Much like the Pwn Plug and Pwn Phone, one could build their own WiFi Pineapple as the WiFi Pineapple seems to be based on a Alfa Networks AP121 (possibly AP121U) model and software/firmware that can be found on the WiFi Pineapple project GitHub. However, the routers are somewhat difficult to find and can run around $50 or more, so the Pineapple at $99 is actually a pretty good deal.
USB Rubber Ducky
The USB Rubber Ducky is a nasty evolution from the USB Switchblade project from the folks over at Hak5, which was essentially a USB flash drive that could be used to victimize targets in a number of ways simply by having them plug in a USB flash drive. Like Swtichblade, Rubber Ducky can be utilized to victimize targets who plug the device into their machines. However, Rubber Ducky is different than Switchblade in that it is not actually a USB flash drive, though it looks like one, it is actually a small USB MicroSD card reader in a USB flash drive enclosure. Rubber Ducky also includes a simple scripting language so that an attacker can create custom payloads when attacking.

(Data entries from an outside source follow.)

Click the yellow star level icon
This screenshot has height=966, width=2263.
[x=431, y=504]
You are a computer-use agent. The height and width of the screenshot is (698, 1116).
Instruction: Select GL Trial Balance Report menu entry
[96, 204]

There are a lot of interesting opportunities for using Rubber Ducky, which mainly include “gotcha” type opportunities around the office. Of course the number of these opportunities are pretty novel in nature. Thus, a $69.99 price tag is pretty stiff, especially when considering the device can be made with a chachkis that can be found on virtually any security conference show floor, about $5.00 of hardware and some of the information found in the USB Rubber Ducky GitHub. Regardless, the USB Rubber Ducky is a fun toy worthy of checking out.

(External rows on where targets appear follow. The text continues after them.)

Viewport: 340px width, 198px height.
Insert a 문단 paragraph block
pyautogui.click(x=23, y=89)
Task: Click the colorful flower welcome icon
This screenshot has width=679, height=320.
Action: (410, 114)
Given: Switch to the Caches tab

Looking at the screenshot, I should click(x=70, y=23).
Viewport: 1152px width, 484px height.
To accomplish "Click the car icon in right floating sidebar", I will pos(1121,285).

To be honest, WebSecurify, when we used it in the past, WebSecurify was not the strongest web application scanner we’d ever gotten our hands on. That’s not to say it was particularly weak though either. In honesty, the capability of the scanner ranges somewhere in between AppScan/WebInspect and the scanner in Paros Proxy. All that said, @pdp seems to have ported WebSecurify over to IOS and Android enabled devices. Which means that one can run web application scans from their phone! This application brings the true mobile hacking device a step closer to reality. If for no other reason, this would be a great way to quickly and easily scan intranet sites.
A-R Drone by Parrot
Our desire for an A-R drone by Parrot is pretty simple to understand. It flies, it has a camera, and we can control it from our phones or iPads. With a price tag of $299 one could easily call this a trial of whether one is into the realm of drones. Granted, the AR is nowhere near as powerful as some of the models or instructions on, it is also lacking a GPS, and only sports a range of about 165 feet. However, you get what you pay for and this drone can help one determine whether they are ready and/or willing to pay the upwards of $500 for a drone that is little less like a toy.